Sinyo dikenal sebagai pelatih bertangan dingin, seorang ahli taktik yang disiplin membuat mereka tampil dominan di kualifikasi awal Piala Dunia 1986. Ia cerdas dalam mengubah strategi di tengah laga, membuat tim tampil rapi dan efisien, meskipun kerap mengeluh faktor non teknis.

“Walaupun saya memang diberi kebebasan penuh dalam memilih dan menentukan pemain, masih ada juga tekanan dari dalam. Kalau begini, persepakbolaan di Indonesia akan tetap begitu-begitu saja,” ucap Sinyo kepada Tempo edisi 23 Maret 1985.

Tergabung bersama Thailand, India, dan Bangladesh, Indonesia keluar sebagai juara grup dengan catatan impresif: empat kemenangan, satu hasil imbang, dan sekali kalah. Harapan untuk tampil di Meksiko, bahkan satu grup dengan Argentina yang diperkuat Maradona terasa nyata.

Namun di babak berikutnya Korea Selatan menjadi tembok yang tak tertembus. Kalah 0-2 di Seoul, lalu dibantai 1-4 di Senayan. Agregat 1-6 menutup mimpi itu. Sinyo bahkan mengaku keluarganya diteror usai kekalahan beruntun tersebut.

Kegagalan terbaru dalam daftar panjang “hampir lolos” Indonesia terjadi pada Mei 2024. Setelah tampil gemilang di Piala Asia U-23 2024 Qatar dengan menyingkirkan Korea Selatan lewat adu penalti 11-10, Indonesia melangkah ke semifinal dengan harapan besar. Tiga tiket Olimpiade tersedia untuk tiga tim terbaik Asia, dan Indonesia berada dalam posisi sangat berpeluang.

Tetapi Uzbekistan menjadi pembunuh mimpi pertama. Dalam semifinal yang berlangsung di Stadion Abdullah bin Khalifa, Doha, Indonesia takluk 0-2. Gol M. Khamrallev pada menit ke-68 dan gol bunuh diri Pratama Arhan pada menit ke-86 menghancurkan harapan lolos langsung ke Paris. Meski demikian, kesempatan masih terbuka melalui perebutan peringkat ketiga.

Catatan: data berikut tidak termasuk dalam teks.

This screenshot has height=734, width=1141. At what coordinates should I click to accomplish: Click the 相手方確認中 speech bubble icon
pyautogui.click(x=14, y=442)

Irak kemudian mengadang di laga bronze medal. Indonesia kembali gagal, kalah 1-2 setelah bermain hingga perpanjangan waktu. Kekalahan ini memaksa Indonesia menempuh jalur tersulit, playoff interkontinental melawan Guinea, wakil Afrika.

Di Stadion Pierre Pibarot, Clairefontaine, Paris, pada 9 Mei 2024, Indonesia menghadapi ujian terakhir. Penalti kontroversial pada menit ke-28 yang dieksekusi Ilaix Moriba menjadi gol penentu kemenangan Guinea 1-0.

Keputusan wasit Francois Letexier yang memberikan penalti dari pelanggaran yang sebenarnya terjadi di luar kotak penalti menambah kepahitan kekalahan. Bahkan Shin Tae-yong diusir dari lapangan karena protes keras. Kegagalan ini mengubur mimpi untuk mengakhiri puasa Olimpiade sejak Melbourne 1956.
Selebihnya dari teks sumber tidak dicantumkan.